---------- Data provided ----------

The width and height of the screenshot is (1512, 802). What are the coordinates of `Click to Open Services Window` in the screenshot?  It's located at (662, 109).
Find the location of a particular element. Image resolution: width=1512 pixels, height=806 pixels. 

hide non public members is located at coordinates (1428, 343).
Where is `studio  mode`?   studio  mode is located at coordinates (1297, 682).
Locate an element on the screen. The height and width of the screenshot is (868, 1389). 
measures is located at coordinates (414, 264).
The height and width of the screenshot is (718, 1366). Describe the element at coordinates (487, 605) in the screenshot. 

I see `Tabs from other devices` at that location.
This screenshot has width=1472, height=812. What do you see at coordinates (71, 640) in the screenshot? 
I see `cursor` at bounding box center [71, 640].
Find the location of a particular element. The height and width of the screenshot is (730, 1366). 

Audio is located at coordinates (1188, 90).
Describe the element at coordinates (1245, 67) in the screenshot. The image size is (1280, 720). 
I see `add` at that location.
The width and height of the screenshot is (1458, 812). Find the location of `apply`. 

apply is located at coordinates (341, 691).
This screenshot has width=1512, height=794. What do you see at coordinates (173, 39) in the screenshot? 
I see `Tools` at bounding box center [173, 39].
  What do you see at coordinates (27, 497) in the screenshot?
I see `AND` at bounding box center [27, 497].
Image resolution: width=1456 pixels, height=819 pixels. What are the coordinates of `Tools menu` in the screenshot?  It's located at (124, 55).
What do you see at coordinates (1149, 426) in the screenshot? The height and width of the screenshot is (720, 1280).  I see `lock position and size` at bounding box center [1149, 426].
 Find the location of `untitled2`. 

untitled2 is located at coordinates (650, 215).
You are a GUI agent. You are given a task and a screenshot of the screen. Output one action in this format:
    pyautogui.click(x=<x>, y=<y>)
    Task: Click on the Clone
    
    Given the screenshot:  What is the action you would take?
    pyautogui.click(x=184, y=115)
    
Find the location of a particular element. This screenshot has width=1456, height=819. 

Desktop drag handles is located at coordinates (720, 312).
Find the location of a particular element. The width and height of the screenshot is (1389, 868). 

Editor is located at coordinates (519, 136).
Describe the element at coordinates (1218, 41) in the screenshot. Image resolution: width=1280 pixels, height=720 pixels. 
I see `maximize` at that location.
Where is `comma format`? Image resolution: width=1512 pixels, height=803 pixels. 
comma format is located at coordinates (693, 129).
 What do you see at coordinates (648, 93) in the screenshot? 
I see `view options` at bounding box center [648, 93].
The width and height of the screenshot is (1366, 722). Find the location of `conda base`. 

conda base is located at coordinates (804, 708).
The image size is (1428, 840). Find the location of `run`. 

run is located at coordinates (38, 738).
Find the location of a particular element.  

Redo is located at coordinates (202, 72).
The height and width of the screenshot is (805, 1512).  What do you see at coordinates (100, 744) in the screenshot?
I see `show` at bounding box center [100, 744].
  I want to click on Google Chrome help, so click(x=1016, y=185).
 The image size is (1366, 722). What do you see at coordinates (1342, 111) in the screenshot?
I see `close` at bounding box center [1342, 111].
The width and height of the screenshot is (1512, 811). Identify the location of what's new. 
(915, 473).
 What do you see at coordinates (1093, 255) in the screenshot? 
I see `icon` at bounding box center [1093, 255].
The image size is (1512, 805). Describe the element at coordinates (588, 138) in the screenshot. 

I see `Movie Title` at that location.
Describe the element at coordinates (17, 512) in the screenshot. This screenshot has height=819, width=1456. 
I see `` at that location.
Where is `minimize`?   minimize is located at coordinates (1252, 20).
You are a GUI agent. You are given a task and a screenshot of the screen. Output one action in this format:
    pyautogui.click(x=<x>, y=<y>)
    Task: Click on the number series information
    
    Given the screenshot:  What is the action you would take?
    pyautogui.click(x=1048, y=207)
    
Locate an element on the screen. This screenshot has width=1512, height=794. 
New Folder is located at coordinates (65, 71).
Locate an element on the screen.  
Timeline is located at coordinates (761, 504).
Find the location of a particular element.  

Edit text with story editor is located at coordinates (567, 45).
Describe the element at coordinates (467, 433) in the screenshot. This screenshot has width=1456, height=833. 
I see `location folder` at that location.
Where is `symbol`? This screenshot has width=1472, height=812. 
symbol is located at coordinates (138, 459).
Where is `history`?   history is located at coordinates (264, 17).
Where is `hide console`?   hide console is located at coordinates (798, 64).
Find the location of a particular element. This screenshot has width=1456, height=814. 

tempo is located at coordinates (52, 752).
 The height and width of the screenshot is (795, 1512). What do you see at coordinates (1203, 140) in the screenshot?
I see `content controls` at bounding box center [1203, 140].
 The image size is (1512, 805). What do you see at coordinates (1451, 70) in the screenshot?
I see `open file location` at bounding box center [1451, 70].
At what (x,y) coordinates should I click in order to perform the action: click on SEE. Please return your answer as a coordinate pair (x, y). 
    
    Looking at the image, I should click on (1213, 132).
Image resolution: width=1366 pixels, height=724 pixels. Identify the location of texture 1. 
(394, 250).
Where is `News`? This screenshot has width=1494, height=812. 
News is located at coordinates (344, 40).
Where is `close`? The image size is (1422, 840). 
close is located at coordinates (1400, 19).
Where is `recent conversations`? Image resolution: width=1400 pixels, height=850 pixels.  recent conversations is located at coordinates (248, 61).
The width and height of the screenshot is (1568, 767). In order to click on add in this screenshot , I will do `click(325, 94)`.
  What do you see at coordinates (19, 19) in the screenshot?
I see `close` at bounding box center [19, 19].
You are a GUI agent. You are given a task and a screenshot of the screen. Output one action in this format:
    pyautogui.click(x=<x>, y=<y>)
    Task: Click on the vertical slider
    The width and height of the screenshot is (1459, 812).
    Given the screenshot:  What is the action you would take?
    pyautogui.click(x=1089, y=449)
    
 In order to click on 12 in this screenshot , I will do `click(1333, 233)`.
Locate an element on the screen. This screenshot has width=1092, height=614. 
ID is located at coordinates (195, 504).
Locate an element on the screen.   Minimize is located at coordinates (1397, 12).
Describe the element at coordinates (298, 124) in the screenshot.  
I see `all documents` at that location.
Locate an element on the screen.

----------

* Goal of the exercise *
Reproduce the records word for word, starting at the very beginning and ending with the line that contains "center [71, 640].".

* Response to this task *
The width and height of the screenshot is (1512, 802). What are the coordinates of `Click to Open Services Window` in the screenshot?  It's located at (662, 109).
Find the location of a particular element. Image resolution: width=1512 pixels, height=806 pixels. 

hide non public members is located at coordinates (1428, 343).
Where is `studio  mode`?   studio  mode is located at coordinates (1297, 682).
Locate an element on the screen. The height and width of the screenshot is (868, 1389). 
measures is located at coordinates (414, 264).
The height and width of the screenshot is (718, 1366). Describe the element at coordinates (487, 605) in the screenshot. 

I see `Tabs from other devices` at that location.
This screenshot has width=1472, height=812. What do you see at coordinates (71, 640) in the screenshot? 
I see `cursor` at bounding box center [71, 640].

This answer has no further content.